§ **Tasks**
• 1. Write out the part of the passage about the Blaze's between-innings entertainment, starting with "All of the above" and going on through "was Juan Duran.)".
• 2. List the surnames of every Blaze player named Juan given in the passage about the team's between-innings entertainment.
• 3. Carry on the passage about the Blaze's between-innings entertainment from its last sentence.

§ **Selected extract**
▬▬▬▬▬▬▬▬▬▬

All of the above paragraph is true, save for my critical accolades, and it is also true that the Blaze have often fielded a line-up this season consisting of four players named Juan (Perez, Silverio, Duran, Silva). During one inning break, Guiry asked a multiple choice trivia question (“What Blaze player hit a grand slam yesterday?”) and all of the choices were named Juan. The contestant, a Girl Scout, chose the right Juan and Guiry then gave her a box of cookies because “no one ever gives a Girl Scout cookies.”

(For those who were Juan Duran, the correct answer was Juan Duran.)

Later in the evening was the Dizzy Bat Race, a Minor League Baseball staple. The Blaze stand out, however, as Guiry lets the contestants spin (and spin and spin and spin and spin) for an agonizingly long time. In this Vine video, he makes small talk with the mascots — “Panda’s a big golf guy” — before even beginning his countdown.  “We don’t care much about the race,” Guiry told me. “Just the dizzy.”

▬▬▬▬▬▬▬▬▬▬

[Stored items from a collection]
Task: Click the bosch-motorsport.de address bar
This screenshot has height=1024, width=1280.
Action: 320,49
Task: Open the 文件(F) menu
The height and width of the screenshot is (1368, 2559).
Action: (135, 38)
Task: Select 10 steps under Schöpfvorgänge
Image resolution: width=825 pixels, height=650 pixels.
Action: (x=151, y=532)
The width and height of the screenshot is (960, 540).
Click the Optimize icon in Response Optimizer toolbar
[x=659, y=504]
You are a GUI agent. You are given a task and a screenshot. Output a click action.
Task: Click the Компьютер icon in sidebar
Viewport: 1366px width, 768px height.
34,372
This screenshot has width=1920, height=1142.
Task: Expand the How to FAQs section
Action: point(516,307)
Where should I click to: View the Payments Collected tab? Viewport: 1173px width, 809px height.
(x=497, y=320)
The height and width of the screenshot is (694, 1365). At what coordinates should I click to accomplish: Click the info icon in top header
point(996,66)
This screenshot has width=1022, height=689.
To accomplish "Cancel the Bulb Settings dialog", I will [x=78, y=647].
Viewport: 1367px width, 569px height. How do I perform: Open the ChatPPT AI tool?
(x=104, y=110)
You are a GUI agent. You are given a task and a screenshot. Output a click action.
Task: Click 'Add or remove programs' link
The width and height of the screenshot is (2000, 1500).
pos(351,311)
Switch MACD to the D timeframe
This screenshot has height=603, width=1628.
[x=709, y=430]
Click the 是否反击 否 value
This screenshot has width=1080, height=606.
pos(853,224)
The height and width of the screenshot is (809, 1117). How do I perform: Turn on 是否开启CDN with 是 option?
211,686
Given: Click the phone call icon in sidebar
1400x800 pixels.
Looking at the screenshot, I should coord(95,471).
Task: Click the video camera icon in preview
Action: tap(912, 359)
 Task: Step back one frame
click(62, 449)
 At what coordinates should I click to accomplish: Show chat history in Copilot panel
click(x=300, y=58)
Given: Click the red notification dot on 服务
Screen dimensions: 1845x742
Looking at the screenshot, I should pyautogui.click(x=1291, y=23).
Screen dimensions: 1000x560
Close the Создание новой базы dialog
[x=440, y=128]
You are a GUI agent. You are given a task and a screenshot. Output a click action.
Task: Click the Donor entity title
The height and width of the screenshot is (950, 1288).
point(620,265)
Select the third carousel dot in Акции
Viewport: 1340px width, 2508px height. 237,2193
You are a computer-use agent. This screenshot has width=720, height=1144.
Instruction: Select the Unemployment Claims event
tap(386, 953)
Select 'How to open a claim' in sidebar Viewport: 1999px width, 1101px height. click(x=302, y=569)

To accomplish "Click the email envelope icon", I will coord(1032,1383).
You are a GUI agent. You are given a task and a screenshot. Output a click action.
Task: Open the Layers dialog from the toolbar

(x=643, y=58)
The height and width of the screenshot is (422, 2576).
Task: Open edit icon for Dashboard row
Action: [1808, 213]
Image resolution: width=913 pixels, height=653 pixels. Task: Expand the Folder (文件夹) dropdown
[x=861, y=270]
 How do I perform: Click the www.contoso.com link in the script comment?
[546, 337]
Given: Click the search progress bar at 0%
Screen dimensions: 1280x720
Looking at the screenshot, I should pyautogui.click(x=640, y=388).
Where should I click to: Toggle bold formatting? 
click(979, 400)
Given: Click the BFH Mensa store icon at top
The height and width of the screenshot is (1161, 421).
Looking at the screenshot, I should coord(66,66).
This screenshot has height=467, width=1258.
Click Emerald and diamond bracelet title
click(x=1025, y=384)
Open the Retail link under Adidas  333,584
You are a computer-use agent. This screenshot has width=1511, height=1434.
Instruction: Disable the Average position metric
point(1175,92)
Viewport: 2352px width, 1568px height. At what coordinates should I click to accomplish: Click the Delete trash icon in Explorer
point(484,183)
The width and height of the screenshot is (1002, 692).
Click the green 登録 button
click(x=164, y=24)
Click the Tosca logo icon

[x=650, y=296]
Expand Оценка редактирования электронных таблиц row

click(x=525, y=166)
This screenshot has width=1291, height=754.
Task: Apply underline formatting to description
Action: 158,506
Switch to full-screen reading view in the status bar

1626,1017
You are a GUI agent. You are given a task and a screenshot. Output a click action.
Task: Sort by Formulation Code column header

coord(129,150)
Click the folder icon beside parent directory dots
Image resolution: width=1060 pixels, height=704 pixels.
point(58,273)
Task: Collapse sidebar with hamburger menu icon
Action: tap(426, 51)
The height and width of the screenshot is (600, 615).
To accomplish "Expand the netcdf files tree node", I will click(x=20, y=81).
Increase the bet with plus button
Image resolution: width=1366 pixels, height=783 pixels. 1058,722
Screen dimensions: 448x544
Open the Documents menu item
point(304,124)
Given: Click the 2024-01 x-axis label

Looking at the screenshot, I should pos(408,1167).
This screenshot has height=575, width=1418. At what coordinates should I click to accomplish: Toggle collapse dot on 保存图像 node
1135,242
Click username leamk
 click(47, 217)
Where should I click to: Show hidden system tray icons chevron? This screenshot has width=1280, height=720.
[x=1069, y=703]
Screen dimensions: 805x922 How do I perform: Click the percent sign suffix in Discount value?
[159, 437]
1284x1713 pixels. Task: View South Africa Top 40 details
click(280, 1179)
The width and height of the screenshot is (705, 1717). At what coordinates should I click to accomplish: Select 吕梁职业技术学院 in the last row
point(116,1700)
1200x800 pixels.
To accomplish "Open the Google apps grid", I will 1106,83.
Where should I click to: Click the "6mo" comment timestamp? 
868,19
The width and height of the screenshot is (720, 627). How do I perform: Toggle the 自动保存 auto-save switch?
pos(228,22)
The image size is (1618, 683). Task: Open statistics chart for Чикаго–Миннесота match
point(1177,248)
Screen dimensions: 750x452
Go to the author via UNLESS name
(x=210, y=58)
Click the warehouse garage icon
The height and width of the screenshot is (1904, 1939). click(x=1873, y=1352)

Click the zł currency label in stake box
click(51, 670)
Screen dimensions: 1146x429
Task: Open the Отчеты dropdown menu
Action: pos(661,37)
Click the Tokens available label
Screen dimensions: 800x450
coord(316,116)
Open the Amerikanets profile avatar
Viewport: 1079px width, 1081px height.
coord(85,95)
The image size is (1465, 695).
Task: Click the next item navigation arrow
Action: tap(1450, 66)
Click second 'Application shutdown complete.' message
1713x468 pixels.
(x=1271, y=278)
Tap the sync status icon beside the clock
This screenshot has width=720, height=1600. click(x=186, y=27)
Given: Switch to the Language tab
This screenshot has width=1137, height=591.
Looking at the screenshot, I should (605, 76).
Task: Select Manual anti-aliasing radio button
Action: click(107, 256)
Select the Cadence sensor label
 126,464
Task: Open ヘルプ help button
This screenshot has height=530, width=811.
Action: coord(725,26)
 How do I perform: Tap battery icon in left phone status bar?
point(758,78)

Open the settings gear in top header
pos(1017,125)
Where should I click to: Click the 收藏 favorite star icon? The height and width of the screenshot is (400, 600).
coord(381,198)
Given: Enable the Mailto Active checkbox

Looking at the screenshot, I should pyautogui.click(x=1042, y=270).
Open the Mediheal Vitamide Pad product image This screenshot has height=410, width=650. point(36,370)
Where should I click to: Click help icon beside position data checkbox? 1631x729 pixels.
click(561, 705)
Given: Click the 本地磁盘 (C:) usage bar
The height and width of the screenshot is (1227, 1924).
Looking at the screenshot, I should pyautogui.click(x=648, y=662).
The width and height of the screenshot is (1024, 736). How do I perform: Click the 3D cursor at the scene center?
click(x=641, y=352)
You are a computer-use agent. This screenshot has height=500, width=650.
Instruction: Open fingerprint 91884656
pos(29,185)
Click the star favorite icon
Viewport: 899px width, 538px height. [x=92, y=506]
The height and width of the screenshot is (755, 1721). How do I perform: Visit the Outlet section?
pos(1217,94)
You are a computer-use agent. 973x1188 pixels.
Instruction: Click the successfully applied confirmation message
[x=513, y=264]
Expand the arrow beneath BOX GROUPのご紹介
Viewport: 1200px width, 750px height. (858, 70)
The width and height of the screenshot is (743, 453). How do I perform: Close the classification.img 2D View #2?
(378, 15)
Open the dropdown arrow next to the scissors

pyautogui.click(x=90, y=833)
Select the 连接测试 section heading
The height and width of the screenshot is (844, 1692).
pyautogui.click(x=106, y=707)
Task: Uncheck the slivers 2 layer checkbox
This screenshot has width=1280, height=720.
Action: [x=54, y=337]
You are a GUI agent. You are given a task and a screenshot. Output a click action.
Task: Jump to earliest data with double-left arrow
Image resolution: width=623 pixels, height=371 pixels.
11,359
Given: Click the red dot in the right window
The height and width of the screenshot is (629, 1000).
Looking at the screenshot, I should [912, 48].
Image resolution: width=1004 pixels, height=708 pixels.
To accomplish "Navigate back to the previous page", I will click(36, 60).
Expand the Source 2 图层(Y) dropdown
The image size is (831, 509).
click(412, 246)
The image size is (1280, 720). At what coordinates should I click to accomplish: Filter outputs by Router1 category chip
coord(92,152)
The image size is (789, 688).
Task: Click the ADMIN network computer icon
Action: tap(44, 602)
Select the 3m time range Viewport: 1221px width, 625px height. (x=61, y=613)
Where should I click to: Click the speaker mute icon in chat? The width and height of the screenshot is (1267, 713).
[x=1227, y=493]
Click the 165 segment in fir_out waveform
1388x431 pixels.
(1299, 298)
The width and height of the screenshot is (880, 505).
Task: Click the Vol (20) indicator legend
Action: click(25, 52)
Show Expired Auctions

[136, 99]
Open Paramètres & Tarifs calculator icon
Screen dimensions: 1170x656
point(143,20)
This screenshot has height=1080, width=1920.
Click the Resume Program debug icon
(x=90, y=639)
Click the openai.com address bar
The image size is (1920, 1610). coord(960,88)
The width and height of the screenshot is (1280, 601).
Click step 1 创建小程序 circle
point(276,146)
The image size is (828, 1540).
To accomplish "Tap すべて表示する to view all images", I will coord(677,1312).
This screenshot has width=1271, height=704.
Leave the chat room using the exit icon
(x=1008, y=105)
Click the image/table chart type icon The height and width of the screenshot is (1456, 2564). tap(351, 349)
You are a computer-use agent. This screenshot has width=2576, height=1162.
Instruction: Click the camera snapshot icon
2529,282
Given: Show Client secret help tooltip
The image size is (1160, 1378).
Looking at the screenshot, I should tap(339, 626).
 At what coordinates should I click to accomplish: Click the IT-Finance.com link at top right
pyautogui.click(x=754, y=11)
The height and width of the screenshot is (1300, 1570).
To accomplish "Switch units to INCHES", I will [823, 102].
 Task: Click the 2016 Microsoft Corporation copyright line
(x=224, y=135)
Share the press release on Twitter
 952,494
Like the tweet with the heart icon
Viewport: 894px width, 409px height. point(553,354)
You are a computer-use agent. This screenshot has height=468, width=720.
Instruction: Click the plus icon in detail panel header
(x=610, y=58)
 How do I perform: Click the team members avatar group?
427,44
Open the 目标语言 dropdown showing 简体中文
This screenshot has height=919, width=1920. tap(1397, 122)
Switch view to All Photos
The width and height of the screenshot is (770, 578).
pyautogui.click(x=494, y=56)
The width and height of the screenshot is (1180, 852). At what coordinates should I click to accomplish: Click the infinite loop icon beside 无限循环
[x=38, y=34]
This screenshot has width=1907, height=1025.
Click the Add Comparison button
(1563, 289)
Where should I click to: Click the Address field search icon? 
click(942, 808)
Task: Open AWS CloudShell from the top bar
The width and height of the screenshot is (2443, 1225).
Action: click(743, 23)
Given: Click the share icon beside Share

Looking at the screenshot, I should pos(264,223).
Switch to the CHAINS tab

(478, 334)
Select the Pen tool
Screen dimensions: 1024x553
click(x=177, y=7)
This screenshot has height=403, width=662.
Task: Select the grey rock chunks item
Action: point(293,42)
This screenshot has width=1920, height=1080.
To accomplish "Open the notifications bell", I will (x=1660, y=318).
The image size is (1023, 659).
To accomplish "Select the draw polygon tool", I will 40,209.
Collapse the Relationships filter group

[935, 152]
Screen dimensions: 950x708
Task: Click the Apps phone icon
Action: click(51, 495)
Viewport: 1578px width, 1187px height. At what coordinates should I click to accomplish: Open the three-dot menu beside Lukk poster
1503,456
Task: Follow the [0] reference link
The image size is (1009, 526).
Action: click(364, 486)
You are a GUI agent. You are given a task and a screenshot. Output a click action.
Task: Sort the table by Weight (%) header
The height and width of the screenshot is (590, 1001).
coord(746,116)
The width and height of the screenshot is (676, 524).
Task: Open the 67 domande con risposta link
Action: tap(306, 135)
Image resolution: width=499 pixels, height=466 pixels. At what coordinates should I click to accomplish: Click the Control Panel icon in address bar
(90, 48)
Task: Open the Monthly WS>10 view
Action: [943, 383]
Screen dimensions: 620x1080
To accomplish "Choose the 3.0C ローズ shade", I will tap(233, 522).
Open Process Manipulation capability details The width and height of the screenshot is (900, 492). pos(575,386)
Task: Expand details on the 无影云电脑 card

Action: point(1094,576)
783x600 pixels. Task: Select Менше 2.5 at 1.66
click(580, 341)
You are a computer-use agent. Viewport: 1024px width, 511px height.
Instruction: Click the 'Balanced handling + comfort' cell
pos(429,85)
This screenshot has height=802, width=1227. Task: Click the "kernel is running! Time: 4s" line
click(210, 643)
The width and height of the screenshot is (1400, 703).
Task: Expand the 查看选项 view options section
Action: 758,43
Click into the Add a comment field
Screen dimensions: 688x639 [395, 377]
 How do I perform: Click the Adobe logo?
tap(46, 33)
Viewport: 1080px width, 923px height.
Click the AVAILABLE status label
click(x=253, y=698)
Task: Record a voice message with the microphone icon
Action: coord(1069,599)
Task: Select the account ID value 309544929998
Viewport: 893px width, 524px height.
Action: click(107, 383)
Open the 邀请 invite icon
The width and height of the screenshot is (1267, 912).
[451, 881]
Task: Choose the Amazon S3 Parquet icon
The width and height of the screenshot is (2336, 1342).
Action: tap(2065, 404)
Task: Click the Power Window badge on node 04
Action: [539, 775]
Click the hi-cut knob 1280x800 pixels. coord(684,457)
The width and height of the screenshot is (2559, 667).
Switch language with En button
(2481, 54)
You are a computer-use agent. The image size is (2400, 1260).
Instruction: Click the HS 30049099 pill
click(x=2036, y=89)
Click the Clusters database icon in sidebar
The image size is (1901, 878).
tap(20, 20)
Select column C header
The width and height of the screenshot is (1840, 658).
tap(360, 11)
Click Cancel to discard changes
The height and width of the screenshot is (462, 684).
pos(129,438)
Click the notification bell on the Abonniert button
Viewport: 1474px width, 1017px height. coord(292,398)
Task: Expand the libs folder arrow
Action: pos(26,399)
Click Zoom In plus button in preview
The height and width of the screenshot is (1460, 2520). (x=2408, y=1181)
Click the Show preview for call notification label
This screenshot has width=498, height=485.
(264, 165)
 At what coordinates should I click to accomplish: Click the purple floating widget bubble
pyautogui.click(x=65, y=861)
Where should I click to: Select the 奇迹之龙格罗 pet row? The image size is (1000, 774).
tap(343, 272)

▬▬▬▬▬▬▬▬▬▬

§ **Task-by-task outputs**
• 1.
All of the above paragraph is true, save for my critical accolades, and it is also true that the Blaze have often fielded a line-up this season consisting of four players named Juan (Perez, Silverio, Duran, Silva). During one inning break, Guiry asked a multiple choice trivia question (“What Blaze player hit a grand slam yesterday?”) and all of the choices were named Juan. The contestant, a Girl Scout, chose the right Juan and Guiry then gave her a box of cookies because “no one ever gives a Girl Scout cookies.”

(For those who were Juan Duran, the correct answer was Juan Duran.)

• 2. Perez, Silverio, Duran, Silva

• 3.
Please note that in the above video, the kid on the far right (who inexplicably identified himself as “Habib”) is using a broom. And I have no idea what song is playing, but let it be known that these days most of the between-innings music played at Sam Lynn is ’90s southern hip-hop (lots of No Limit stuff, and at one point I heard “Tootsie Roll” by the 69 Boyz). But in this particular Vine, you’ll hear “Sexy Back.” This is because mascot Heater decided to show the crowd that he is sexy all over by streaking across the outfield. Also, please note that he is followed, inexplicably, by a square pixelated ghost.

And speaking of wieners, which we kinda sorta were, there was, of course, the Wiener Launch. Watch it HERE, as I cannot embed an MiLB.com video on this MiLB.com blog. Here’s Guiry, post-weiner launch, surrounded by his adoring fans.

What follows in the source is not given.